My eldest brother can't handle seeing me disabled, I have been wheelchair bound for going on five years and he can't cope so he avoids having to see me. This has been incredibly hurtful as we were so close beforehand, he would come out and stay to help me when my children were tiny. My husband used to work away and my brother came out and took care of all night feeds and nappy changes during the night just after my dd was born, until my dh returned. He is a fantastic Uncle and adores my children, so I would never go nc.

My youngest brother and I were very close throughout childhood, however he was always jealous of me especially my relationship with my Mum. He is a great guy, has a great personality and larger than life. He is great with my children and they adore him. He is just wrapped upon his own life.

My husband only has one sibling his younger brother, unfortunately they are nc as we chose to go nc with narcissist in-laws. Bil took in-laws side and other than being Facebook friends they haven't spoke in years.
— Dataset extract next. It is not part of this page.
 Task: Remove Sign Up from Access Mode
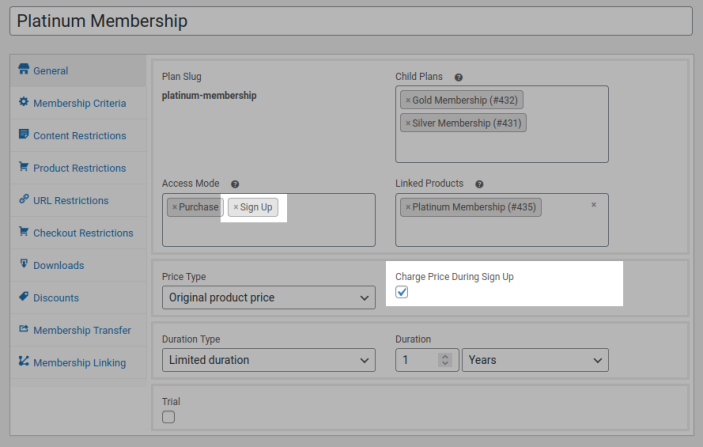pos(236,208)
I feel incredibly sad that our children see such poor examples of sibling relationships. It hurts that my brothers don't want to see me, they are so stressed and awkward when they visit and obviously couldn't leave fast enough. I think that my brothers feel they don't need to speak to me because my Mum updates them on what is happening every day. But I won't hide that it hurts. I have spoken to my parents about it and my Mum makes excuses, my Dad gets angry at them and I get the impression it is something that he tries to discuss with my brothers regularly but to no avail. I love my brothers and miss the closeness we had when we were younger.....but I have come to the stage where I have accepted that my brothers don't want a relationship with me. I have told my parents that I don't want them to feel forced into coming to our house for Christmas. Only time will tell whether they will choose to come....

CoverYourEarsTeam · 17/08/2016 09:17

Thanks knaffedoff, I'm counting on the karma bus too, driving at great speed with any luck Grin. My SIL is too clever at this to have ever messaged me (or called me, in 10 years) but she's such a controlling madam I'm sure her true colours will come out eventually. But the BIL is an arsehat too, so probably not much to gain.